Wednesday, August 24, 2011
Book Two-It Begins!
The Threads West team is hard at work, immersed in the details of the up-coming Maps of Fate, the second book of the six novel Threads West, An American Saga series. I am engrossed in the writing of the next installment of this saga of the adventure and romance of the West wrapped in a silver bolo of the American spirit.
Maps of Fate will span a period from 1855 to the early 1870s. The threads of lives of new characters will enter the arc of the story. You will be introduced to the generation who will eventually succeed the courageous, independent but conflicted personalities that comprise the vanguard of unforgettable characters that fuel the tale begun in the #1 Best Selling, Multiple Award Winning first book, Threads West.
This is the initial of a number of excerpts from Book Two. The life threads of the original characters, seven of whom hail from Europe, have begun to twine together. The wrenching combustion of their interactions, journeys, romance, tragedies and triumphs hurtles them with ever-increasing velocity towards their destinies in the wild and untamed spine of America, the Rocky Mountains.
From a Chapter of Maps of Fate—Book Two of Threads West, An American Saga
The whisper of the river entwined itself with an almost imperceptible breeze that drifted down valley from the west. The silhouettes of mountain peaks towered sharp and dark against a sky that had almost lost its day glow. The luminescence of the coming moon shadowed silver above the ridge lines.
The medium-height, slightly overweight figure of a man, his short, curly salt-and-pepper hair dully reflecting the slight sheen from the emerging lunar light, turned to a small, slightly hunched female figure. “Lucy, keep that mule quiet. We didn’t walk all this way as freemen to have no trouble now.”
“I’ll sure enough keep him quiet, Israel. What do you think we should do?
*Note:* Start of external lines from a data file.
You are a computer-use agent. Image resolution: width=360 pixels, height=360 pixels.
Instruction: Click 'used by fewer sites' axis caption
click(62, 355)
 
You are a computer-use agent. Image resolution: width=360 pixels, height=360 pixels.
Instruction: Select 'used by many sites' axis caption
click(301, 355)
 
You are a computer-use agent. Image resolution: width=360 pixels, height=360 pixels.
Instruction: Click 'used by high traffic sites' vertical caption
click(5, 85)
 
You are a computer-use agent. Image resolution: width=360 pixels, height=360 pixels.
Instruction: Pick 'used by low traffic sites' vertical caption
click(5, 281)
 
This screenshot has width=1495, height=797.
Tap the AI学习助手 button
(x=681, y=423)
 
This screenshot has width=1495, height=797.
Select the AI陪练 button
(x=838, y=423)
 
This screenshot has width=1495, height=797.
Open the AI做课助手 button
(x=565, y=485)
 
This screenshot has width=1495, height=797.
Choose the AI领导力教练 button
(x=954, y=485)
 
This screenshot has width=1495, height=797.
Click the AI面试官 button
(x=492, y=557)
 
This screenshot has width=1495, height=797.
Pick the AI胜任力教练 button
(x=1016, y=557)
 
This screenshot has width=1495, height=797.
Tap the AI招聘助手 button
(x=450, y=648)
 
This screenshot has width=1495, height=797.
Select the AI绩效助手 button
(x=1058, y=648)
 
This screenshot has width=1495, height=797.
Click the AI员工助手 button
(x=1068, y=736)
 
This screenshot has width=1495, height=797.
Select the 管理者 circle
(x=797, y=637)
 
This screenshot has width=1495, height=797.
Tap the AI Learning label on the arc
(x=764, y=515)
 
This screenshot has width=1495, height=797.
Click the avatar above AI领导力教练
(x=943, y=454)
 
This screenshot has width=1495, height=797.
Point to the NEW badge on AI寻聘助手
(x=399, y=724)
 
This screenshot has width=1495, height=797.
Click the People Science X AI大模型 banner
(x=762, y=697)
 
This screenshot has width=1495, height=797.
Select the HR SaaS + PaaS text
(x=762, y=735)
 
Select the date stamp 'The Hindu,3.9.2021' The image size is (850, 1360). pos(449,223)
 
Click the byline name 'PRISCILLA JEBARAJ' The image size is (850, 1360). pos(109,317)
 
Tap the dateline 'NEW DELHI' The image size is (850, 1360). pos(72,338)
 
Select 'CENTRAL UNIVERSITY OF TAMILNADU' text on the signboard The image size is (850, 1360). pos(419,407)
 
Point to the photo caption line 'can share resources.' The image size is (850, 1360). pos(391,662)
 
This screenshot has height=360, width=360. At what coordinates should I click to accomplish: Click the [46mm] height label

I’m hungry. Do you think it’s safe?”
There was a silence as the two peered intently upriver to the dim but beckoning glow of oil lamps from a ranch house’s windows. Other than the bright points of Venus and the first night stars, there was no other visible light.
Israel spoke slowly, thinking. “Well, this is the edge of the country. We sure are a long way from Oklahoma. This ain’t no plantation and I’m bettin’ all that grows here is hay. You can hear them cattle. It’s going to be cold tonight. These thin clothes of ours ain’t going to be much help with winter coming on. We’re about out of food, and I lost my last fishhook yesterday. I don’t see as we have much choice. We have to take our chances.”
Lucy continued to stroke the muzzle of the mule and laid her free hand lightly on Israel’s forearm. “You’re my man, Israel. I’ll do what you think.”
They gazed for a moment at the halo of light a mile or so out. “Maybe folks this far out will be happy to have company.” There was a tinge of doubt edged in the hope of her tone.
“Well, let me do the talking, woman. And if there’s any sign of trouble, we’ll just back our way out of there somehow. Let’s tie off the mule before the house. They don’t have to know we have a critter just yet.” He squeezed her arm and smiled grimly into the darkness. “One thing I’ll tell you, we’ll freeze to death and starve before we are slaves again.”